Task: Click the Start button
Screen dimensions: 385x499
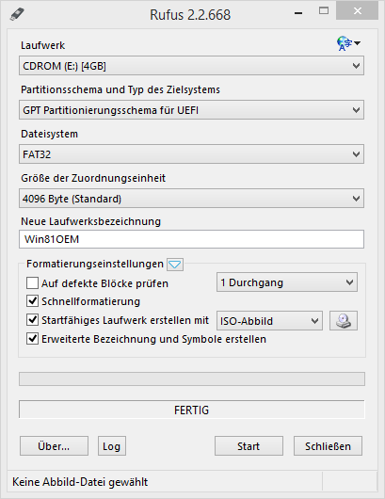Action: click(249, 446)
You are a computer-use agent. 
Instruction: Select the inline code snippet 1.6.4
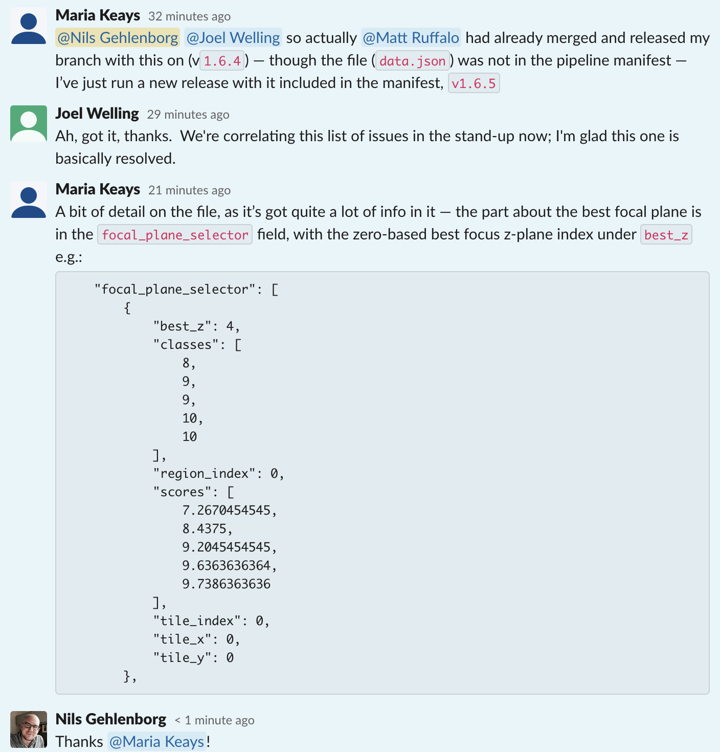(221, 60)
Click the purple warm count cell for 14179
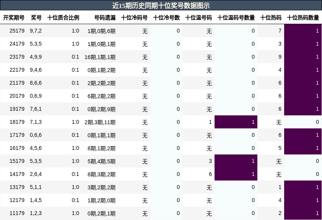The height and width of the screenshot is (220, 322). coord(236,174)
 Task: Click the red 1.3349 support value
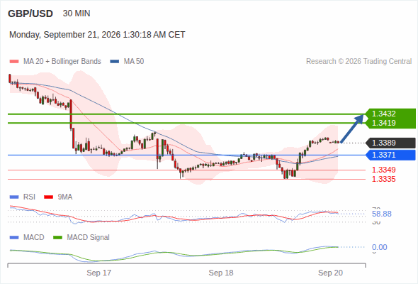coord(383,170)
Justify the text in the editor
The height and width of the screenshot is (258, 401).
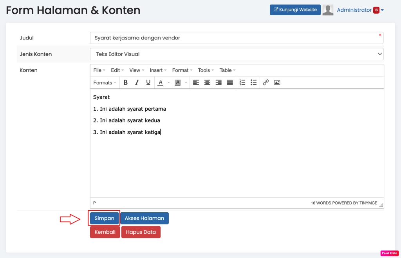point(230,82)
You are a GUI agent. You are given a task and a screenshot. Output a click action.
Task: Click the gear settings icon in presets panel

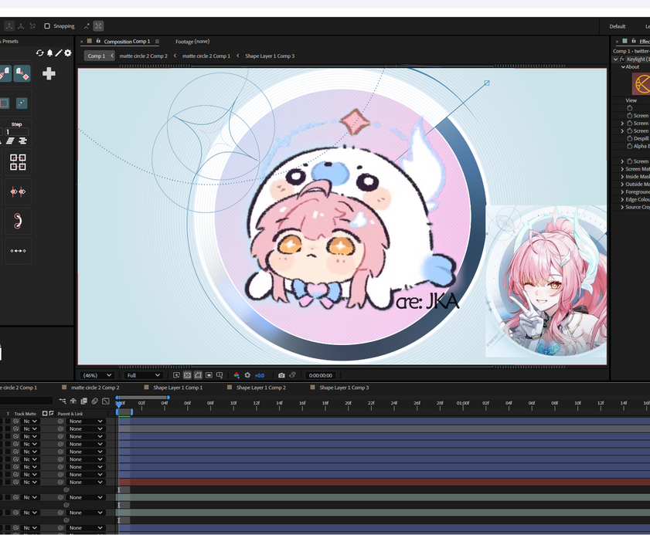(x=68, y=53)
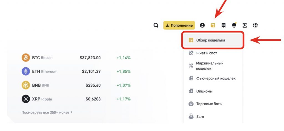Open Фьючерсный кошелек menu entry
Screen dimensions: 284x131
coord(215,78)
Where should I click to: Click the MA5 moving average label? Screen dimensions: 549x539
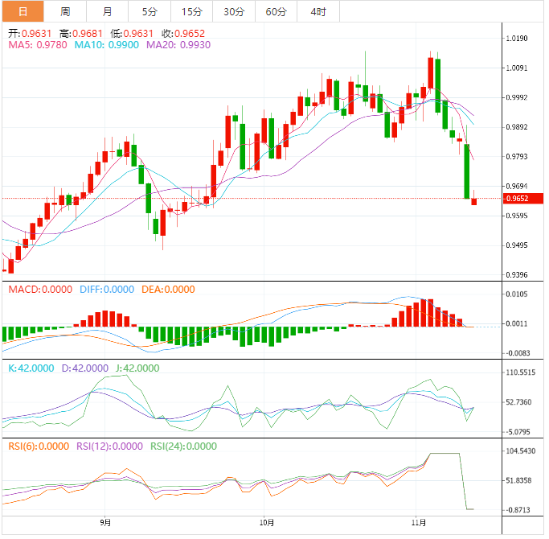click(38, 45)
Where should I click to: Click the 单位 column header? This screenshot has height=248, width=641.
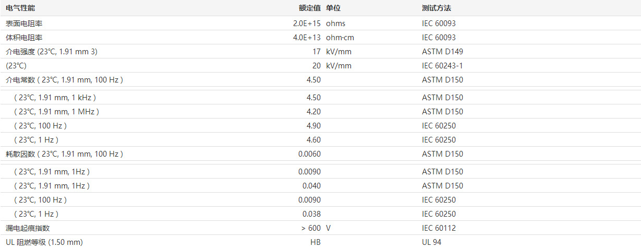tap(333, 8)
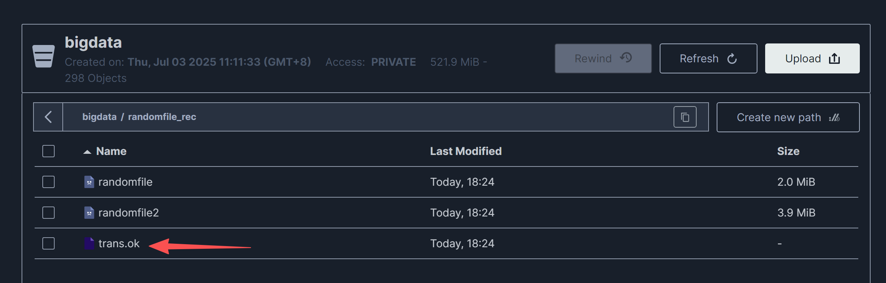Click the trans.ok file icon

click(89, 243)
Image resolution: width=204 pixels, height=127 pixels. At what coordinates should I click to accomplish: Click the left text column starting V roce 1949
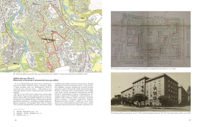point(33,94)
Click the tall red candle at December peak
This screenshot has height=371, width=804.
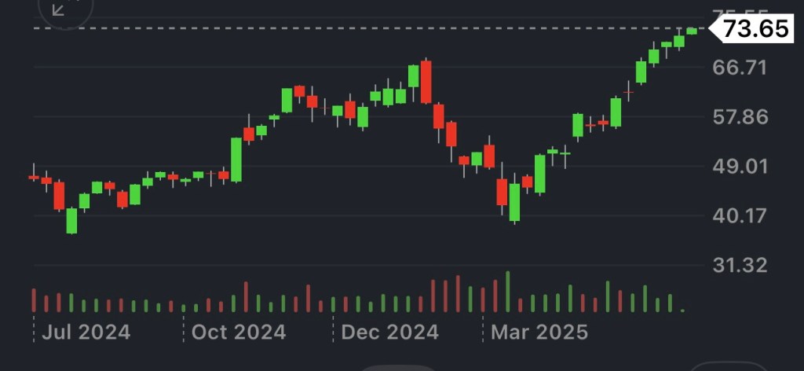pyautogui.click(x=426, y=82)
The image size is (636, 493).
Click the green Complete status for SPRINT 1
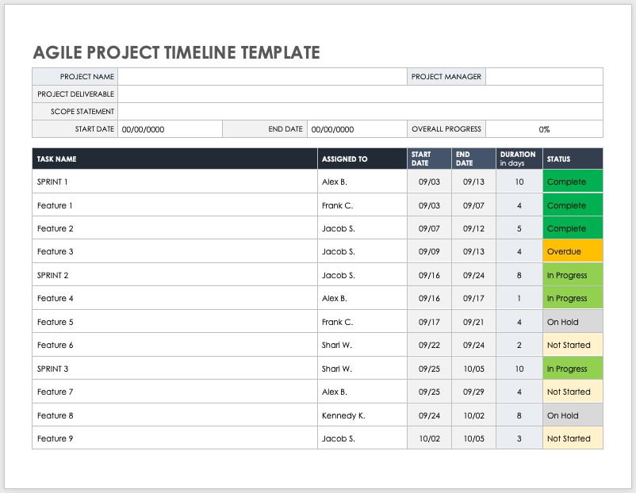pos(572,182)

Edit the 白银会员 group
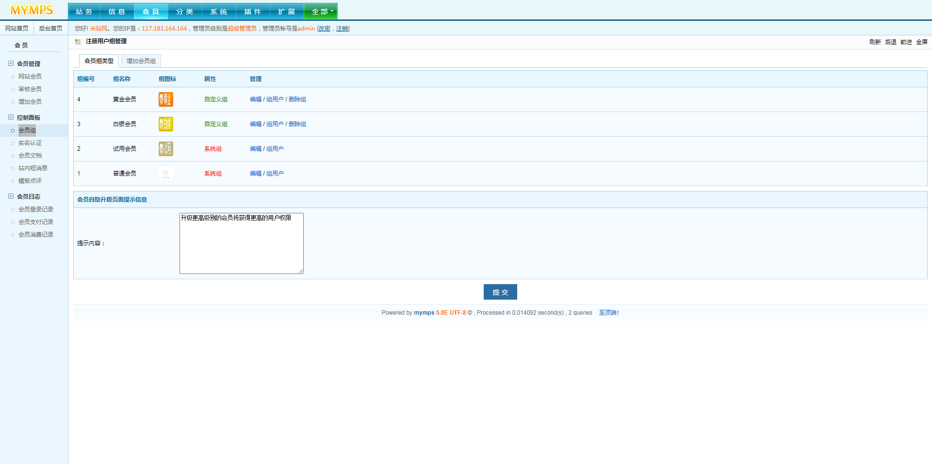click(x=255, y=124)
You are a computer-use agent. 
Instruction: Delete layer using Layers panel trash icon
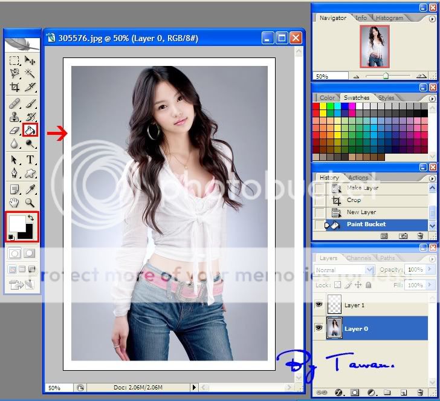[x=420, y=393]
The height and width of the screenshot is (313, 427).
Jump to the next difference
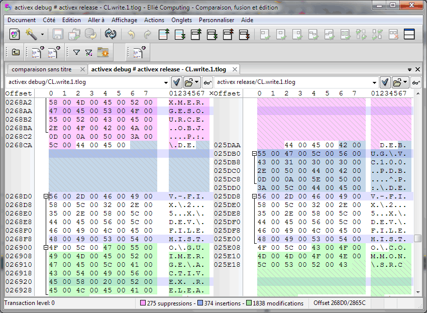click(x=180, y=35)
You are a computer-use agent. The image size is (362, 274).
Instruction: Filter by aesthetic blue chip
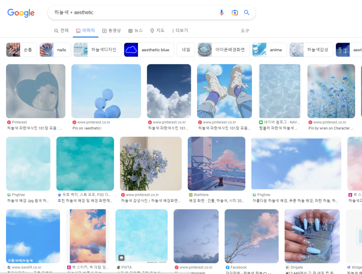[149, 50]
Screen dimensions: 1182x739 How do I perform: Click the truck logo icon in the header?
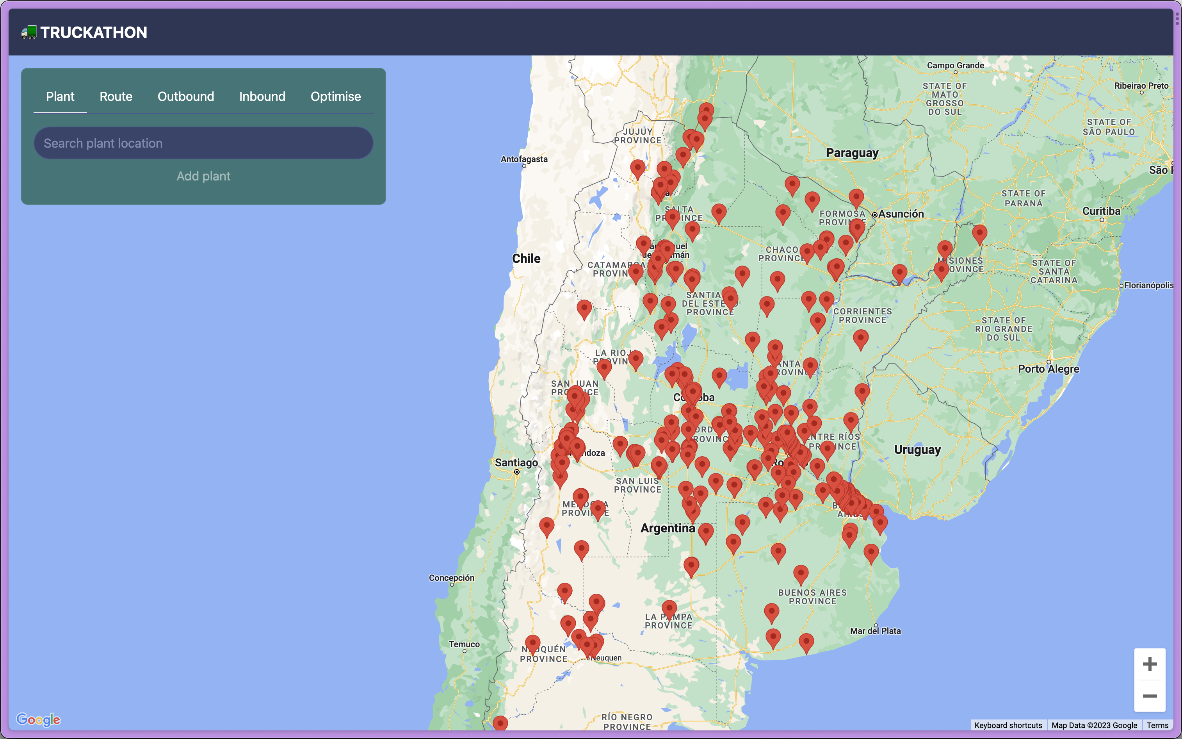[29, 32]
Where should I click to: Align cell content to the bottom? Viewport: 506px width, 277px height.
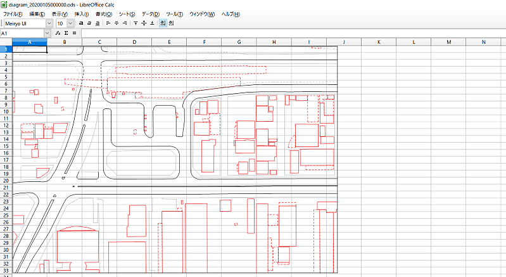click(x=152, y=23)
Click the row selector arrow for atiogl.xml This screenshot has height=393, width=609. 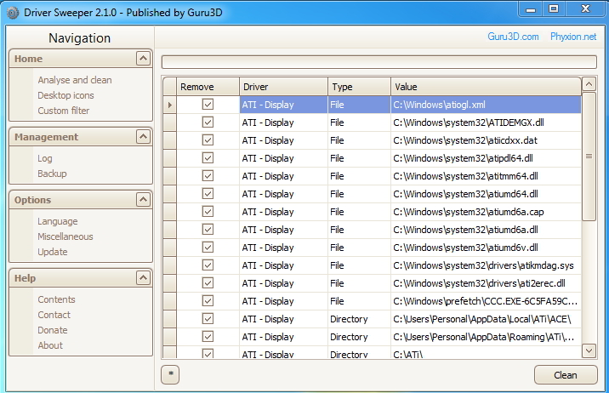click(x=170, y=105)
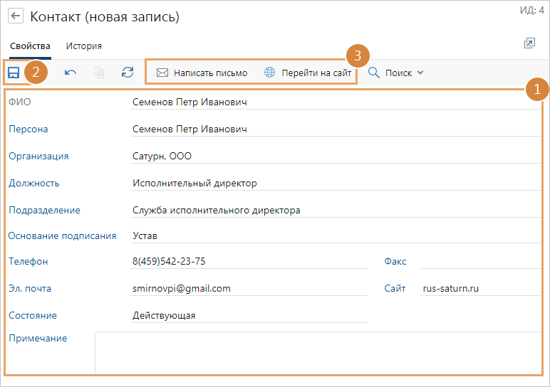Viewport: 550px width, 387px height.
Task: Click the Сайт field with rus-saturn.ru
Action: coord(480,288)
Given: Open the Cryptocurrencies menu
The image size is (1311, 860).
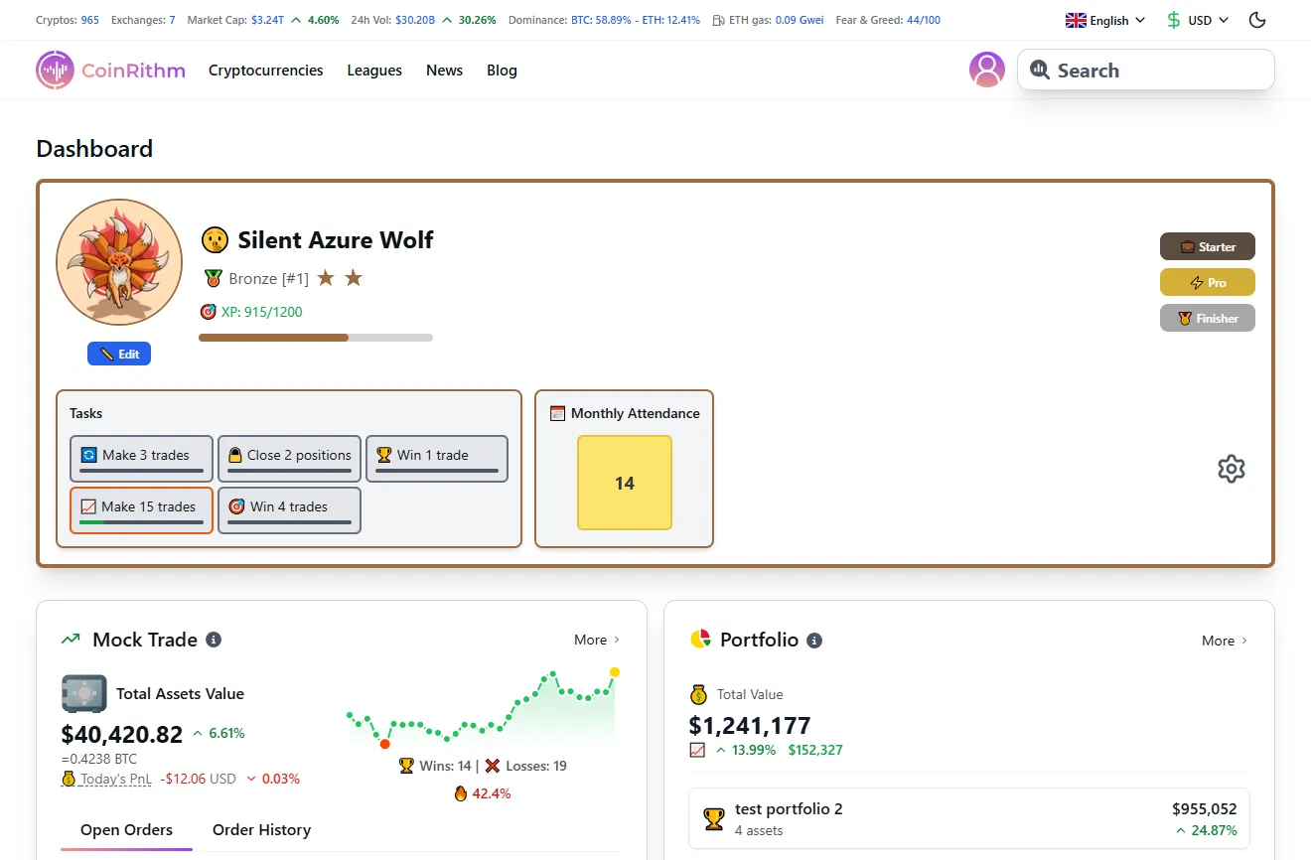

== Written problem ==
Transcribe the records from their first line through the line containing "click(38, 45)", including both of those lines, and omit the pictures from your answer.

== Exercise answer ==
Task: Click the Start button
Screen dimensions: 385x499
Action: click(249, 446)
You are a computer-use agent. 
Instruction: Select the inline code snippet 1.6.4
(221, 60)
Click the purple warm count cell for 14179
The height and width of the screenshot is (220, 322). coord(236,174)
 Task: Click the red 1.3349 support value
coord(383,170)
Justify the text in the editor
The height and width of the screenshot is (258, 401).
point(230,82)
You are a GUI agent. You are given a task and a screenshot. Output a click action.
Task: Click the gear settings icon in presets panel

(x=68, y=53)
Open Фьючерсный кошелек menu entry
Screen dimensions: 284x131
coord(215,78)
Where should I click to: Click the MA5 moving average label? Screen dimensions: 549x539
click(38, 45)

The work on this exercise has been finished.